On Tue, 20 Jun 2006 22:51:40 +0100, Gonçalo Rodrigues
<op73418@mail.telepac.pt> fed this fish to the penguins:


Forget it, this is clearly wrong. Trace-class operators are conmpact,
but since X is a probability space the constant function 1 is sent
into the identity, which is not compact. Besides, on a simple function
s = \sum_n \chi_{E_n}k_n , its L^1 norm is

\sum_n \chi_{E_n}|k_n|

which is different from \sum |k_n| (the trace).

I have to stop posting questions too hastily... (my appologies). Best
regards,
G. Rodrigues

On Wed, 21 Jun 2006 07:04:59 -0500, David C. Ullrich
<ullrich@math.okstate.edu> fed this fish to the penguins:


Since X is a probability space f is integrable iff it is a.e. bounded
so such a linear map exists trivially. It is not bounded and that is
why the next sentence is "renorm the range with the induced L^1 norm"
(or some such). My bad here, with my sloppy use of language.

Of course, viewed in this way, my question has a trivial answer: the
image is the same and the norm is a "weighted trace", with weights
given by the measure on X. I really do have to stop posting questions
too hastily...

Best regards,
G. Rodrigues

On Wed, 21 Jun 2006 14:27:45 +0100, Gonçalo Rodrigues
<op73418@mail.telepac.pt> wrote:


Huh? What does it mean to say that a function is "a.e. bounded"?

(I can only think of two things this might mean:

(i) for almost every x, {f(x)} is bounded.)

That seems like a literal translation of "a.e. bounded",
but that can't be what you mean, because any function
satisfies that condition.)

Or maybe you mean

(ii) There exists c such that |f| <= c a.e.

That makes more sense, but if you mean (ii) then it's
simply not true that every L^1(X) function is a.e. bounded.

I really don't believe that f in L^1(X) induces an element
of B(H) in a natural way. And I can't make much sense of
your explanation, since I can't figure out what you mean
by "a.e. bounded".

But consider the following example: X is a probability
space, and H = L^2(X); take the spectral measure so that
the projection associated with E subset X is just the
orthogonal projection onto functions supported on E.
The for f in L^infinity(X), p(f) is just the operator
of multiplication by f. And this operator is certainly
_not_ bounded on H for f in L^1(X).


Too many "bounded"'s here. You mean that p:L^1(X)->B(H)
exists but p is not bounded? I don't believe it exists.
I really don't.



************************

David C. Ullrich

On Wed, 21 Jun 2006 08:54:00 -0500, David C. Ullrich
<ullrich@math.okstate.edu> fed this fish to the penguins:


Sorry, too many confusions on my part, so let me try to clear them up.
As you point out, of course if f in L^1 doesn't imply it is in
L^\infty (that's what I mean by a.e. bounded - your ii). So we really
should be thinking of the induced map in the *reverse* direction, e.g.

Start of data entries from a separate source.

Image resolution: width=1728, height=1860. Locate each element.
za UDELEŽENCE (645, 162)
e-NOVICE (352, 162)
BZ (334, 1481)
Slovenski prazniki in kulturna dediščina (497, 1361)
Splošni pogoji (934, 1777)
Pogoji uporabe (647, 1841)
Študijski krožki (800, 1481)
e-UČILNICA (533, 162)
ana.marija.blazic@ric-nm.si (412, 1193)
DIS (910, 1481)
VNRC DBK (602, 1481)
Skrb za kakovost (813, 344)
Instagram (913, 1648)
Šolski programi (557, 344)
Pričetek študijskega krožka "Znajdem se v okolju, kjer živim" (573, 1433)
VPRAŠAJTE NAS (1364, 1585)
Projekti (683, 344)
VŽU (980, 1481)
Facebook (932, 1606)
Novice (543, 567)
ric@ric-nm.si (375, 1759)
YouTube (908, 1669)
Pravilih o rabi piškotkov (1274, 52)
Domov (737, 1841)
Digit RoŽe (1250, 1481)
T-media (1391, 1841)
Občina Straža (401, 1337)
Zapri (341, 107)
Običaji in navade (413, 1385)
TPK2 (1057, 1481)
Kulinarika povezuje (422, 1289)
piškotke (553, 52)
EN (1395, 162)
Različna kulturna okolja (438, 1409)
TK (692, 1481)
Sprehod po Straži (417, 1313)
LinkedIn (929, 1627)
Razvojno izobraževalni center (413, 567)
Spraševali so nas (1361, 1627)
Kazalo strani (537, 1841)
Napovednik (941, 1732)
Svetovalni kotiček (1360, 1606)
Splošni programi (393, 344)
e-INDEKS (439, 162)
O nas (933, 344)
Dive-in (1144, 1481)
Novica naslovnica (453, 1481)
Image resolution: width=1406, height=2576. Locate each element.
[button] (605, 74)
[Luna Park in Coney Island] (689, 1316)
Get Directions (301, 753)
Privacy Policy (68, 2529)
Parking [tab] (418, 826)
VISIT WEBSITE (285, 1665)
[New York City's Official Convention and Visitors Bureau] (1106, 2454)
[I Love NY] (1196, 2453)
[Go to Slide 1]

{Trace-class operators} -> L^1

whose adjoint is then our original *-representation. I suppose this
can be made to work, but I would be much more interested if there was
L^1 -> {some class of bounded operators} that was a sort of integrable
functional calculus. But as you point out, in the naive way I was
thinking this cannot be made to work - the range falls in the dual of
B(H) or some such.

Thanks for all (and appologies for my compounded confusions), best
regards,
G. Rodrigues

On Wed, 21 Jun 2006 17:14:51 +0100, Gonçalo Rodrigues
<op73418@mail.telepac.pt> wrote:


I should start by saying that I know nothing about any of this
- the extent of my knowledge of anything to do with the spectral
theorem is that it shows normal operators are equivalent to
multiplication operators on an L^2 space.

But, having clarified that I don't know what I'm talking about,
it seems to me you may be giving up too soon. My objection was
to the idea that p maps L^1(X) into B(H); it simply doesn't.
But it seems to me that p, or some extension of p which we
may as well denote again by p, does map f in L^1(X) to
an unbounded densely-defined operator. This is clear in
the example where we take H to be L^2(X), for example.

What if anything that has to do with trace-class operators
I wouldn't know.



************************

David C. Ullrich